Chipmaker will acquire Brocade for $5.9bn to broaden its storage business, and plans to sell off most of its acquisition’s networking business

As reported earlier this week, chipmaker Broadcom is to acquire storage and networking supplier Brocade for $5.9bn – $5.5bn in cash and $400m in net debt – but will split the company into two as a result, retaining its core storage area networking business and selling off its IP networking section.

Brocade, formerly best known as a storage supplier, flipped to a networking-led business when it acquired Foundry Networks for $3bn in 2008, and has more recently been positioning itself as a cheerleader in the emerging software-defined networking (SDN) market.

Broadcom, however, is mainly interested in Brocade’s fibre channel storage area networking (FC SAN) business, which it means to use to position itself as a leading supplier of storage connectivity systems.

“With deep expertise in mission-critical storage networking, Brocade increases our ability to address the evolving needs of our OEM customers,” said Broadcom president and CEO Hock Tan.

“In addition, we are confident that we will find a great home for Brocade’s valuable IP networking business that will best position that business for its next phase of growth.”

Brocade CEO Lloyd Carney said: “Our best-in-class FC SAN solutions will help Broadcom create one of the industry’s broadest portfolios for enterprise storage.
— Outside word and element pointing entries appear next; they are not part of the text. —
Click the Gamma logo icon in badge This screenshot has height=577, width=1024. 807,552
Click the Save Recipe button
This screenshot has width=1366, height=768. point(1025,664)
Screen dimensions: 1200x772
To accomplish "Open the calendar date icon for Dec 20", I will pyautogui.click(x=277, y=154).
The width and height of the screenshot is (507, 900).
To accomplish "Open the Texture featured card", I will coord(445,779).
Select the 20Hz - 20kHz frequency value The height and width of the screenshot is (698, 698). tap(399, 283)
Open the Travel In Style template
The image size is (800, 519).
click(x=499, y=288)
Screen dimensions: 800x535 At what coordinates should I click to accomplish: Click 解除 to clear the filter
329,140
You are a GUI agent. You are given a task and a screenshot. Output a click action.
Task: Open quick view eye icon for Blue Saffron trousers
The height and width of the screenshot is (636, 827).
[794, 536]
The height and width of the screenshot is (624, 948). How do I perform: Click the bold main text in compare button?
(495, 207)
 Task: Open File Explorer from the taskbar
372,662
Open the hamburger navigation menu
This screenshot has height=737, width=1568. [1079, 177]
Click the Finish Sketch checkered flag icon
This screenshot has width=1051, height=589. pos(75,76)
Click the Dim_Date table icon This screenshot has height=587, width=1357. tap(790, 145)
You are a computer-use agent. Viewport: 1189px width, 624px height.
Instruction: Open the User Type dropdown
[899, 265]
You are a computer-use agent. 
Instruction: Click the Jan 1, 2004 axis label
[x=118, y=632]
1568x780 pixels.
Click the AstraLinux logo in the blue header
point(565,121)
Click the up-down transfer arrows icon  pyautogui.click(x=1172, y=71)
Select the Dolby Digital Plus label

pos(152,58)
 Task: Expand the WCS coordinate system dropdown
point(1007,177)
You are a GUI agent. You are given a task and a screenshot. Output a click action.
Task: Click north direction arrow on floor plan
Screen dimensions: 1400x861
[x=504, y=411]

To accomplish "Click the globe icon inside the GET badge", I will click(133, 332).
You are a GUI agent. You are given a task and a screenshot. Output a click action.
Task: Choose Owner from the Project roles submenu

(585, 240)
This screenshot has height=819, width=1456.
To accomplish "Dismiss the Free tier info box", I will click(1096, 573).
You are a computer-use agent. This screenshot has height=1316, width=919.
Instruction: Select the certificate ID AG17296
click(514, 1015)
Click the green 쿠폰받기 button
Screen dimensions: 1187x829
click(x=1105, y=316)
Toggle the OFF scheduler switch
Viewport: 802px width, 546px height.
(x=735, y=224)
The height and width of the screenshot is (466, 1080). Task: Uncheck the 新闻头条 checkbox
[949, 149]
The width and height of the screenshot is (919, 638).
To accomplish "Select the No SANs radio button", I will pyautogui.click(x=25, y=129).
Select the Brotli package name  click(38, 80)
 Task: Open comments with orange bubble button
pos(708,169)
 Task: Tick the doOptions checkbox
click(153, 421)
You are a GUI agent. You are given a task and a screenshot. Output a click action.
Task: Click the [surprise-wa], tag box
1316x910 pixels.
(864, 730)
We will work with Broadcom as it seeks to find a buyer for our IP networking business, which includes a full portfolio of open, hardware and software-based solutions spanning the core of the datacentre to the network edge.”

Among the parts of Brocade that will be sold on are its campus networking, datacentre routing and switching and SDN businesses, as well as its Ruckus Wireless business unit, which it acquired in April 2016.

Note that the deal – which is set to close some time after April 2017 – is not conditional on the successful divestment of Brocade’s IP networking business.